### ACTIVITY
Could you please output all of the records exactly?

Collected data:

+++

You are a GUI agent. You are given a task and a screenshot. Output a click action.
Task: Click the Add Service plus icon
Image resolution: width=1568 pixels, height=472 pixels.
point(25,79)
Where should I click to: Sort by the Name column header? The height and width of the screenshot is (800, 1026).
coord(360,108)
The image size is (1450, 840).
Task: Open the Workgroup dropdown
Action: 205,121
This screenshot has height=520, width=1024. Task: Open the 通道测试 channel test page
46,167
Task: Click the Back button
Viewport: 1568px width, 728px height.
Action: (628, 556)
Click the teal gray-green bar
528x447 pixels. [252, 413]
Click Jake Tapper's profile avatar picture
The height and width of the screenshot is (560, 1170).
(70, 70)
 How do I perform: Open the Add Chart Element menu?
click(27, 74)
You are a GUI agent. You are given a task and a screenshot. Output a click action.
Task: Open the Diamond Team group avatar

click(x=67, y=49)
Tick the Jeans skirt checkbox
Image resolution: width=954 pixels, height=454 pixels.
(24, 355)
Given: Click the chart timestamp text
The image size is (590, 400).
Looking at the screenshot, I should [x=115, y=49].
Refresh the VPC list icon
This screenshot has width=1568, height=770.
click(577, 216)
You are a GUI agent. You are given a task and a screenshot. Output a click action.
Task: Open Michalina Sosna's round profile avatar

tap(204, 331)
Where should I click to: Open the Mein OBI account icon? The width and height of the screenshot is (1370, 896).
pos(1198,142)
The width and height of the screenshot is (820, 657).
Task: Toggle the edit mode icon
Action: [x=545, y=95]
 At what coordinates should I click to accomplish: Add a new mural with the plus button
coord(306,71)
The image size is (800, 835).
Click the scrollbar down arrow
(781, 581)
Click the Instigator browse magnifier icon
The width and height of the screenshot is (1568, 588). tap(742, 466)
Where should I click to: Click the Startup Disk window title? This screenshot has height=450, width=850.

+++

### SOLUTION FOR THIS TASK
You are a GUI agent. You are given a task and a screenshot. Output a click action.
Task: Click the Add Service plus icon
Image resolution: width=1568 pixels, height=472 pixels.
point(25,79)
Where should I click to: Sort by the Name column header? The height and width of the screenshot is (800, 1026).
coord(360,108)
The image size is (1450, 840).
Task: Open the Workgroup dropdown
Action: 205,121
This screenshot has height=520, width=1024. Task: Open the 通道测试 channel test page
46,167
Task: Click the Back button
Viewport: 1568px width, 728px height.
Action: (628, 556)
Click the teal gray-green bar
528x447 pixels. [252, 413]
Click Jake Tapper's profile avatar picture
The height and width of the screenshot is (560, 1170).
(70, 70)
 How do I perform: Open the Add Chart Element menu?
click(27, 74)
You are a GUI agent. You are given a task and a screenshot. Output a click action.
Task: Open the Diamond Team group avatar

click(x=67, y=49)
Tick the Jeans skirt checkbox
Image resolution: width=954 pixels, height=454 pixels.
(24, 355)
Given: Click the chart timestamp text
The image size is (590, 400).
Looking at the screenshot, I should [x=115, y=49].
Refresh the VPC list icon
This screenshot has width=1568, height=770.
click(577, 216)
You are a GUI agent. You are given a task and a screenshot. Output a click action.
Task: Open Michalina Sosna's round profile avatar

tap(204, 331)
Where should I click to: Open the Mein OBI account icon? The width and height of the screenshot is (1370, 896).
pos(1198,142)
The width and height of the screenshot is (820, 657).
Task: Toggle the edit mode icon
Action: [x=545, y=95]
 At what coordinates should I click to accomplish: Add a new mural with the plus button
coord(306,71)
The image size is (800, 835).
Click the scrollbar down arrow
(781, 581)
Click the Instigator browse magnifier icon
The width and height of the screenshot is (1568, 588). tap(742, 466)
Where should I click to: Click the Startup Disk window title? This screenshot has height=450, width=850.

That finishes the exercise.